Problem – All lines from the one containing "Screen dimensions: 554x392" through the last line of the listing should be given again exactly, with no pictures.

Data to examine –

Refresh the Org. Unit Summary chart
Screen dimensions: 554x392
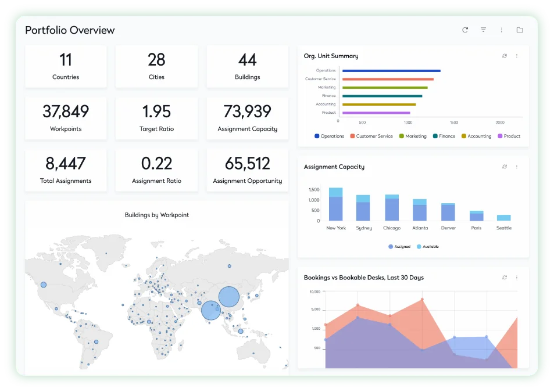tap(505, 56)
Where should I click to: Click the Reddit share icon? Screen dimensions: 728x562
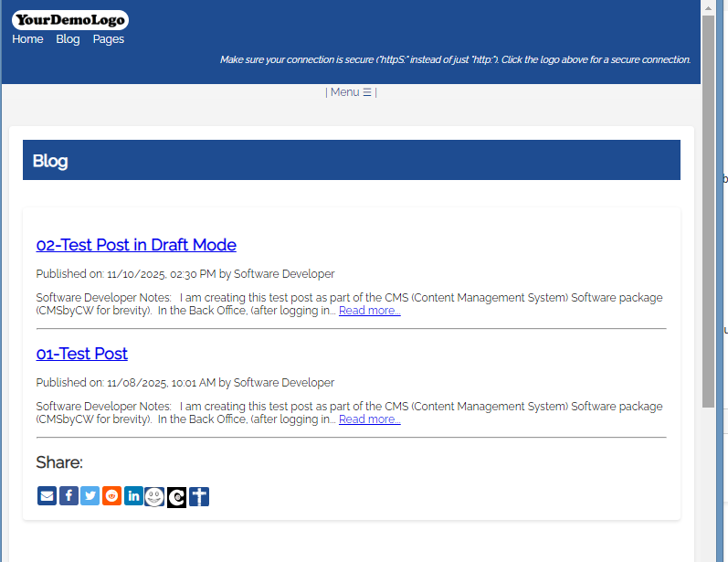point(111,496)
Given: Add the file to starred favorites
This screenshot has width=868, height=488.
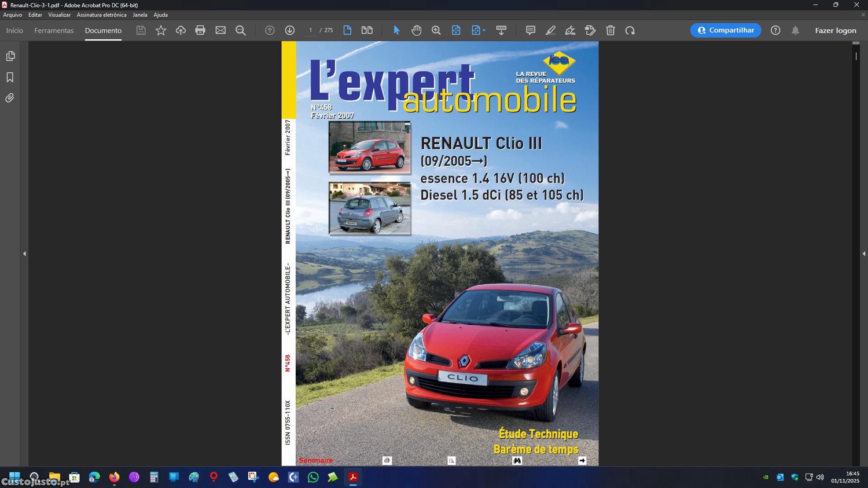Looking at the screenshot, I should pos(161,31).
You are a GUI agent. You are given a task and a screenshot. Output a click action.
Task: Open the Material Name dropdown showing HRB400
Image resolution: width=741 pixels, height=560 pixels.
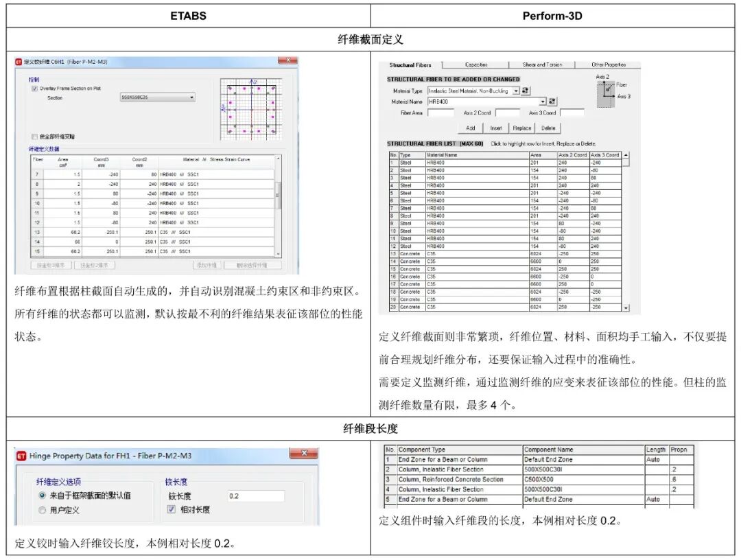point(543,102)
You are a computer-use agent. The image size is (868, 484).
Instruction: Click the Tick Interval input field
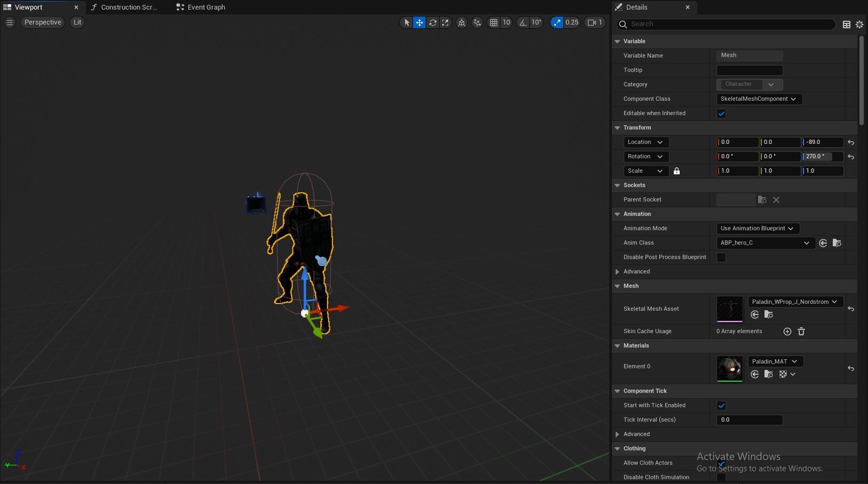pos(749,420)
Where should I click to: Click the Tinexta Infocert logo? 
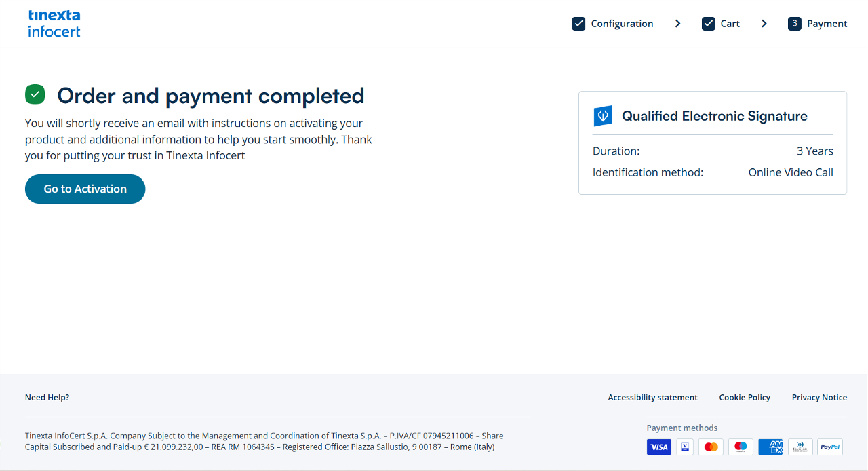(x=54, y=24)
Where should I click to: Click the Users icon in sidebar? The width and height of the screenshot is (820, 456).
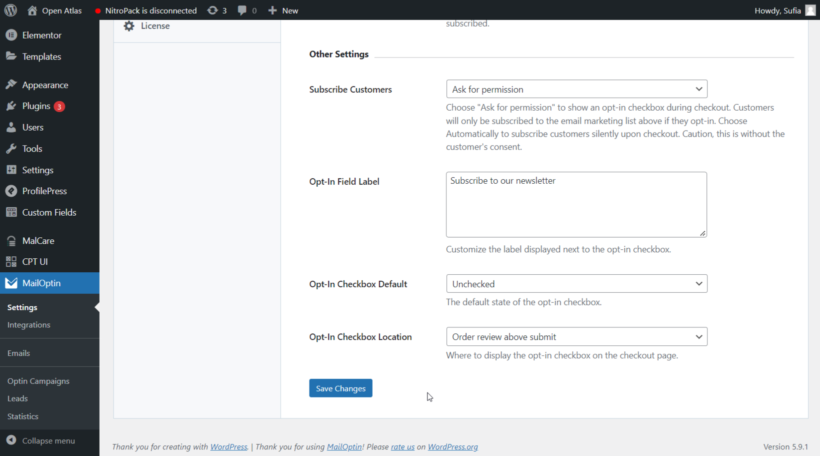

Output of the task –
Screen dimensions: 554x392
tap(505, 56)
Where should I click to: Click the Reddit share icon? Screen dimensions: 728x562
point(111,496)
Given: Add the file to starred favorites
This screenshot has width=868, height=488.
Looking at the screenshot, I should pos(161,31).
You are a GUI agent. You are given a task and a screenshot. Output a click action.
Task: Open the Material Name dropdown showing HRB400
Image resolution: width=741 pixels, height=560 pixels.
point(543,102)
You are a computer-use agent. The image size is (868, 484).
Instruction: Click the Tick Interval input field
pos(749,420)
Where should I click to: Click the Tinexta Infocert logo? 
(x=54, y=24)
Where should I click to: Click the Users icon in sidebar? The width and height of the screenshot is (820, 456).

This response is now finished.